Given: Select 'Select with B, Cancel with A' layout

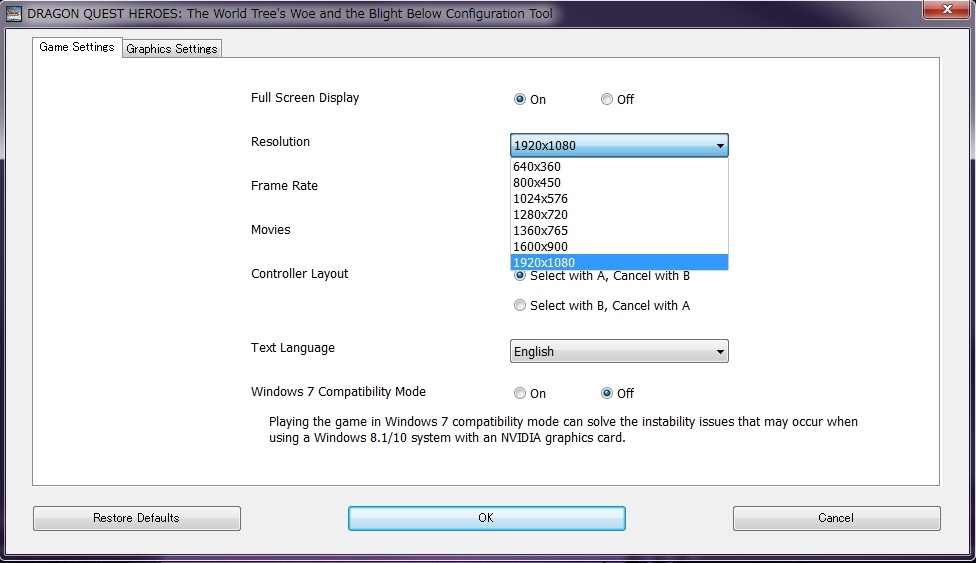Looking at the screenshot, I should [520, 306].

--

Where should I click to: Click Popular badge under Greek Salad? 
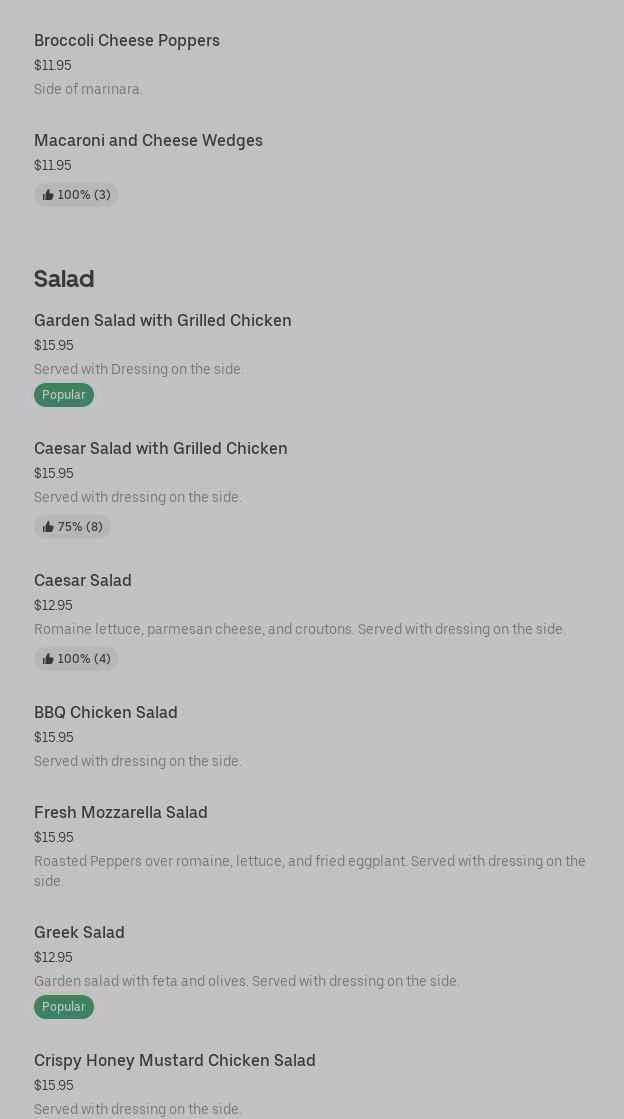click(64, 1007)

---

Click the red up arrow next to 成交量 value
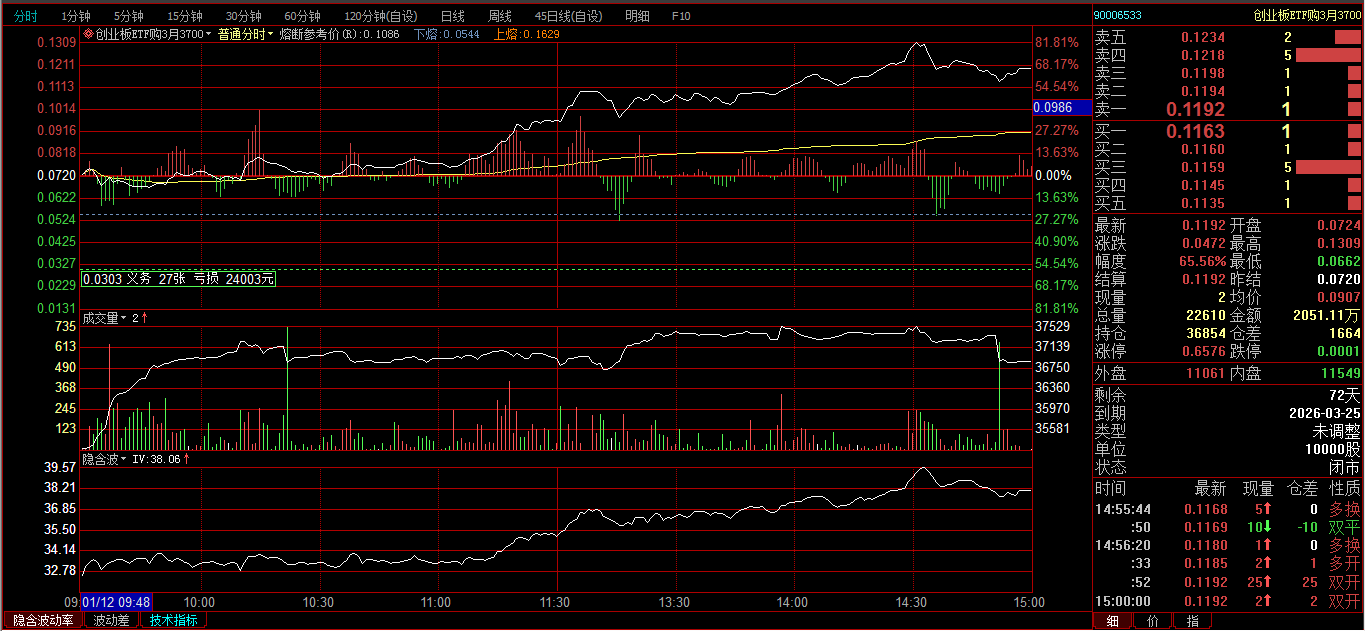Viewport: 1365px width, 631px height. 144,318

**Directions**
Update the lines of the material starting at "Where should I" and ending at "click(64, 1007)" by changing "Popular" to "Featured", with everything else unchanged and the pictures left out.

**Answer to this task**
Where should I click to: Click Featured badge under Greek Salad? 
click(64, 1007)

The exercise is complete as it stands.